OCTAVO.- En lo que se refiere a la alegada vulneración del derecho a la intimidad, se justifica por quien suscribe el recurso en el contenido de la comunicación que el 29 de abril de 2.006 se dirige a los clientes de la empresa, cuyo texto se reproduce íntegramente en el hecho probado vigésimo primero de la Sentencia impugnada. Se aduce que con ella "se afecta a la esfera íntima de la persona, constituyendo una intromisión en la intimidad de la actora, con un efecto perverso ante muchos empresarios, en una situación en la que la actora ya no parece tener expectativas en su propia empresa y ha de concurrir al mercado laboral con ese estigma de esa información", pero lo cierto es que en dicha comunicación lo que se hace es dar a conocer a los clientes que el Sr. Carlos Daniel , que la suscribe, se hace cargo provisionalmente de la gerencia de la empresa, y ello se justifica por la baja médica de la actora "como consecuencia de una recaída en el grave accidente de tráfico sufrido a finales del pasado año 2.003", y de que la reincorporación de la Sra. Eugenia no se prevé a corto plazo.
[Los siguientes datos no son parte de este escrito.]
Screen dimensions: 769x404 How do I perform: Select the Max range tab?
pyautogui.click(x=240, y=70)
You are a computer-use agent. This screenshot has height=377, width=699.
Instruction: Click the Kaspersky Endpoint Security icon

No se hace en dicha comunicación ni la más mínima alusión a las afecciones que tiene la actora, ni a su entidad, ni a la situación de la misma, tratándose simplemente de una medida comercial ante una circunstancia que genera la necesidad temporal de un cambio personal en la gerencia de la empresa, con la que no se revela ningún dato relativo a la esfera íntima de la demandante, ni se trasmite ninguna noticia que pueda afectar a la situación laboral actual o futura de la misma, por lo que no puede entenderse que con ella se haya vulnerado su derecho a la intimidad.
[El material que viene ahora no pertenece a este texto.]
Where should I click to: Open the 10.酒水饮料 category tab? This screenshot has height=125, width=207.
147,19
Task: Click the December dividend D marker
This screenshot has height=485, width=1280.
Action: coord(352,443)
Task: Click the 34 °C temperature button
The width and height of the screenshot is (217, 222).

Ha de concluirse en definitiva, pues, que por la demandada no se han vulnerado los derechos fundamentales que se indican en el recurso, por lo que al basarse en ello la indemnización por daños y perjuicios que se interesa, dicha pretensión ha de ser desestimada, y siendo esta la decisión que se adopta en la Sentencia de instancia se impone su total confirmación.
Fallo
Que desestimando los recursos de suplicación formulados por Dª. Eugenia y la empresa SECURITAS SEGURIDAD ESPAÑA, S.A. contra la Sentencia dictada el día 04 de Mayo de 2.007 por el Juzgado de lo Social núm. Dos de los de Granada , en Autos seguidos sobre Tutela de Derechos Fundamentales, en el que ha sido parte el Ministerio Fiscal, debemos confirmar y confirmamos la Sentencia recurrida, condenándose a la demandada a la pérdida de los depósitos y consignaciones efectuados para recurrir, a los que se les dará su destino legal, así como al abono de honorarios del Letrado impugnante de su recurso en cuantía de 300 €.
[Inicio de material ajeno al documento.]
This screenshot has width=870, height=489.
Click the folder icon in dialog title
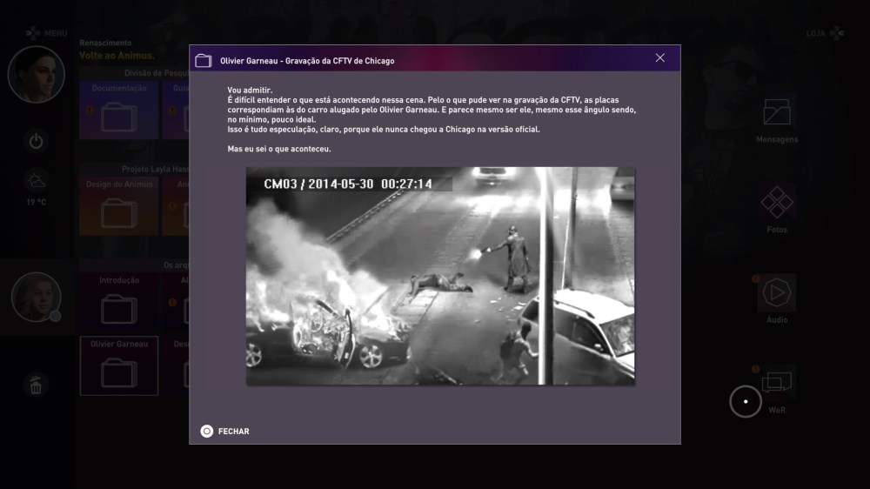204,61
Notifíquese la presente Sentencia a las partes y a la Fiscalía del Tribunal Superior de Justicia, con advertencia de que contra la misma puede interponerse Recurso de Casación para la Unificación de Doctrina que previene el Art. 216 de la Ley de Procedimiento Laboral y que habrá de prepararse ante esta Sala dentro de los DIEZ DÍAS siguientes al de su notificación, debiendo el recurrente que no ostente la condición de trabajador, causa-habiente suyo o no tenga reconocido el beneficio de justicia gratuita efectuar el depósito de 300'51 € en la cuenta que el Tribunal Supremo tenga abierta al efecto, y así mismo deberá consignar la cantidad objeto de condena si no estuviera ya constituida en la instancia, en la cuenta de "Depósitos y Consignaciones" de esta Sala abierta con el núm. 1758.0030.65.2597.07 Grupo Banesto, en el Banco Español de Crédito, S.A., Oficina Principal (Código 4052 ), c/ Reyes Católicos, 36 de esta Capital y pudiendo sustituir tal ingreso por aval bancario con responsabilidad solidaria del avalista, sin cuyos requisitos se tendrá por no preparado el recurso.
Así por esta nuestra Sentencia, lo pronunciamos, mandamos y firmamos.